### ЗАДАНИЕ A
Перепишите дословно строки входных данных, начиная со строки с «This screenshot has height=666, width=1177.» и до строки с «Action: point(25,210)» включительно.

* * * * *

Неопетербург
Илья Наровлянский в РОСФОТО
18 мая 2022
В фильме Сергея Лозницы «Блокада» запоминаются не чудовищные подробности из жизни осажденного города и не повседневные сцены. Эта документальная лента, смонтированная из материалов, снятых во время блокады и долгое время остававшихся неизвестными широкой публике, невероятным образом остается в памяти как серия городских видов. Силуэт Петропавловки, читающийся в предрассветной мгле, Марсово поле в разгар лета, толпа зевак на Литейном, — Ленинград/Петербург все-таки удивительное место. Он бесстрашно красив, то есть красив не красотой тех, кто опрометчиво отважен, и не красотой непоколебимых, свойственной тем, кого не сломит никто и ничто. Его красота просто не знает другой силы, кроме самой себя. Да, в общем-то, она ничего не знает, кроме себя, и поэтому необорима. О неуязвимом нарциссизме, которому учит этот город, писал Иосиф Бродский в эссе «Путеводитель по переименованному городу». И, надо сказать, для того, кто порвал с родиной, пожизненно потеряв возможность увидеть вновь родных и близких, эта региональная гордость великопетербуржца, примечательна. Какой же силой должно быть наделено это странное место, если даже заядлого русофоба и антисоветчика, которого воля, помноженная на ненависть к авторитарной власти, привела к мировой славе, эта самая петербургскость не отпускала и по ту сторону Атлантики?

* * * * *

### ЗАДАНИЕ B
Из каких материалов смонтирован фильм «Блокада», судя по фрагменту текста?

### ВХОДНЫЕ ДАННЫЕ
* * * * *

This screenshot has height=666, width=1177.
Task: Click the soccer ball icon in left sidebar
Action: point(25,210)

* * * * *

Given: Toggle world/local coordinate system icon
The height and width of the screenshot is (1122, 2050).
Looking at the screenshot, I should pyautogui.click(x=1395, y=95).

* * * * *

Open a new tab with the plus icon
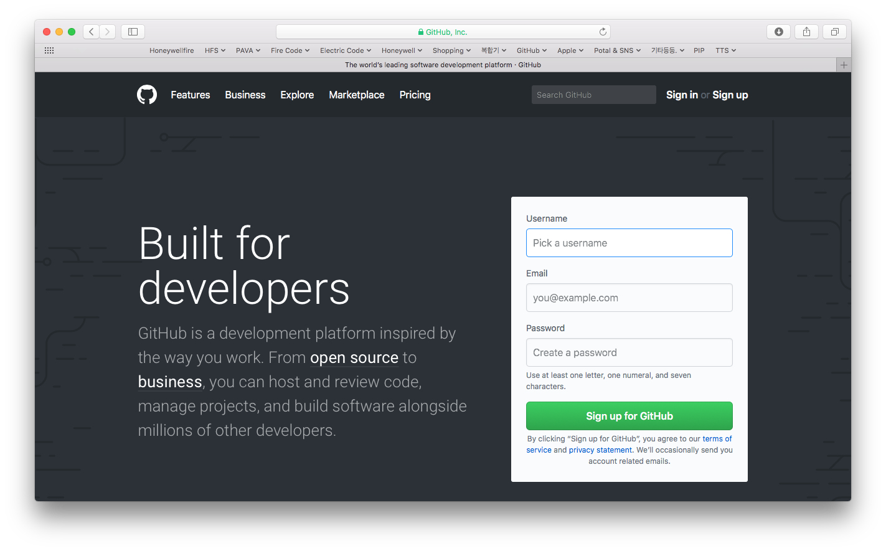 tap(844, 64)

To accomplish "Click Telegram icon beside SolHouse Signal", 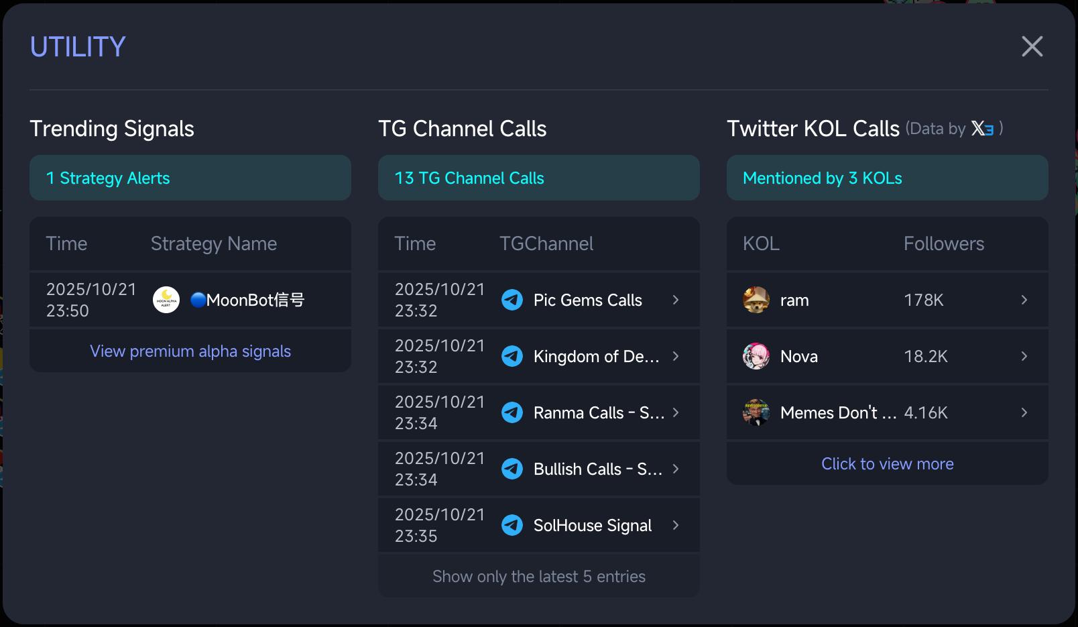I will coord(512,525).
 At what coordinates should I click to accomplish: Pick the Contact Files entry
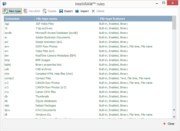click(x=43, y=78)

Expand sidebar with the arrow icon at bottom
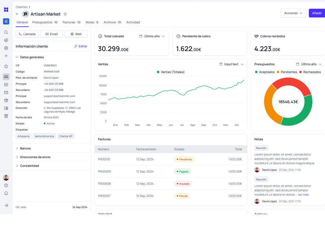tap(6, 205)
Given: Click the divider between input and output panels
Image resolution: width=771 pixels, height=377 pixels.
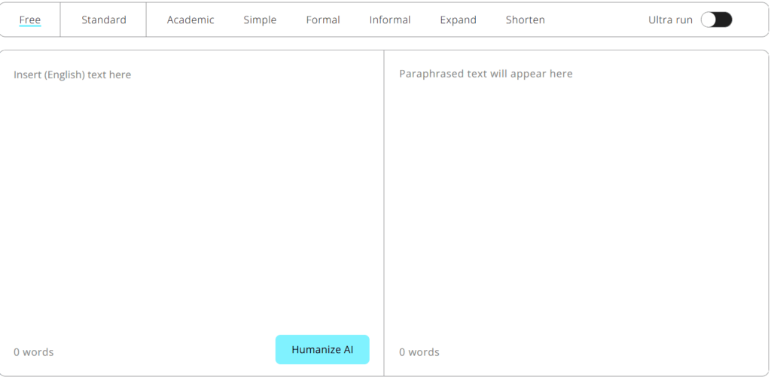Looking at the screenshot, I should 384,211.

* * * * *

### РЕЗУЛЬТАТ A
This screenshot has height=666, width=1177.
Task: Click the soccer ball icon in left sidebar
Action: point(25,210)

### РЕЗУЛЬТАТ B
Из материалов, снятых во время блокады и долгое время остававшихся неизвестными широкой публике.